Task description. Starting at the beginning of the data and ending at the line that contains "window-bottom-edge is located", arrange those lines as a numbered list. Skip any blank lines and leave the pictures out.
*****
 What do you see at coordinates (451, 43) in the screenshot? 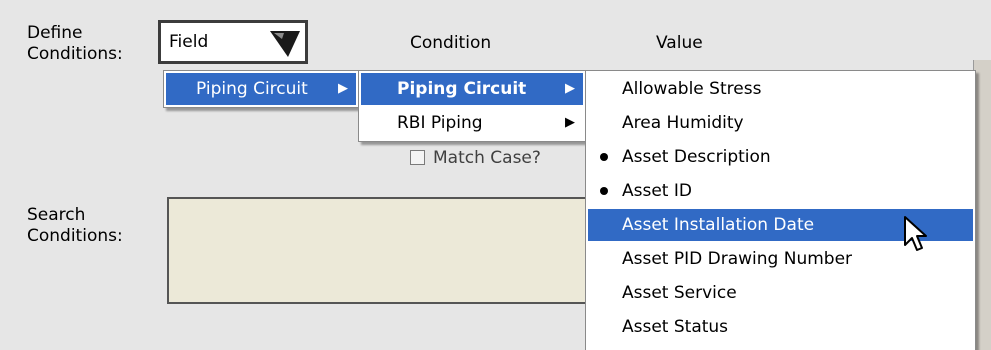
I see `condition-header: Condition` at bounding box center [451, 43].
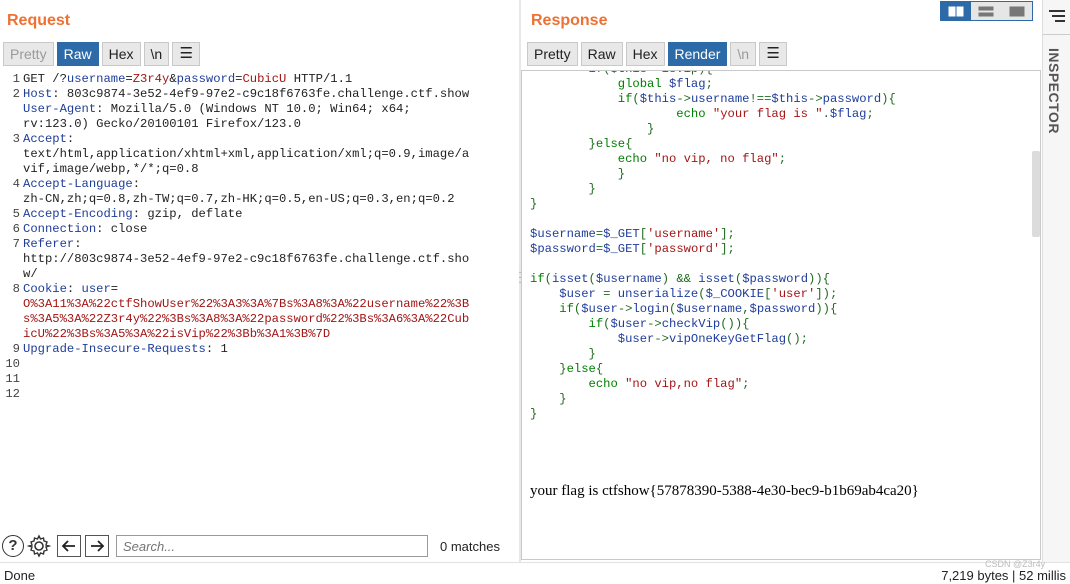  I want to click on code-token: echo, so click(691, 114).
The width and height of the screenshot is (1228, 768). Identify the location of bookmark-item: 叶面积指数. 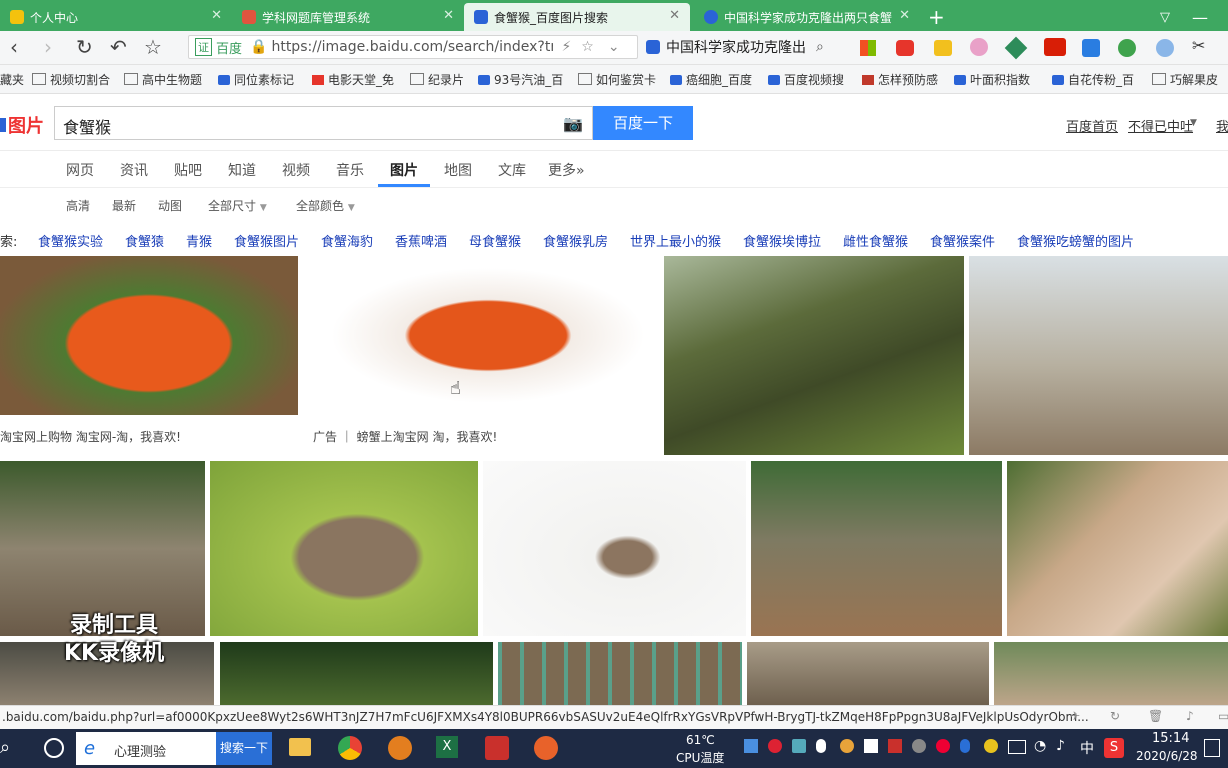
(992, 80).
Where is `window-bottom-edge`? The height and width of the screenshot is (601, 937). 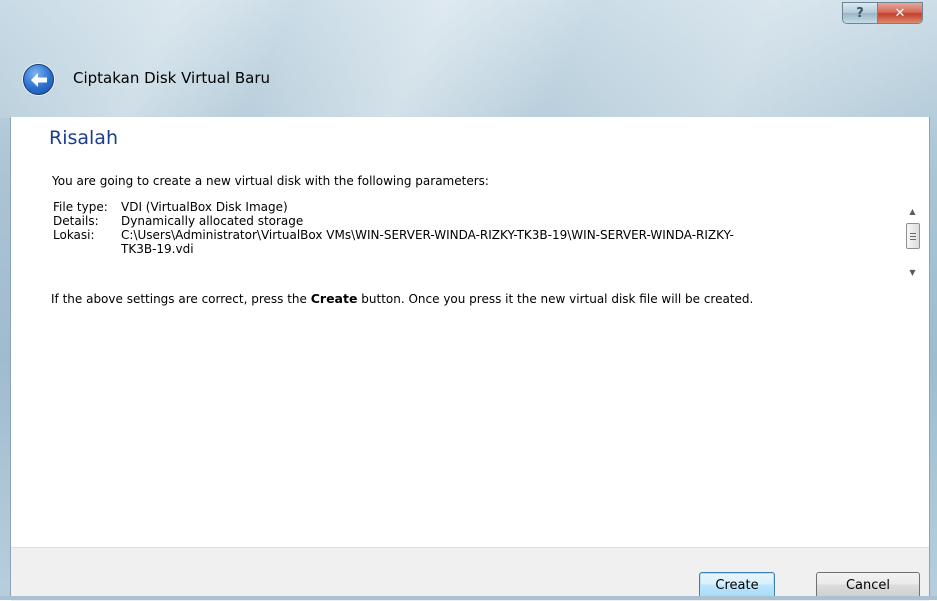
window-bottom-edge is located at coordinates (468, 598).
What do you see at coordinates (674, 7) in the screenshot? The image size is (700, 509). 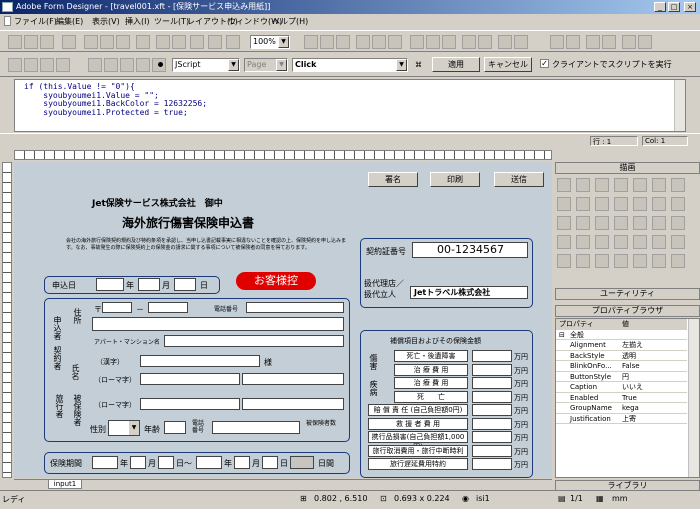 I see `maximize-button: □` at bounding box center [674, 7].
*****
Task answer.
1.  What do you see at coordinates (451, 43) in the screenshot? 
2. I see `condition-header: Condition` at bounding box center [451, 43].
3.   I want to click on code-token: echo, so click(691, 114).
4. The width and height of the screenshot is (1228, 768). Identify the location of bookmark-item: 叶面积指数. 
5. (992, 80).
6. Where is `window-bottom-edge`? The height and width of the screenshot is (601, 937). 
7. window-bottom-edge is located at coordinates (468, 598).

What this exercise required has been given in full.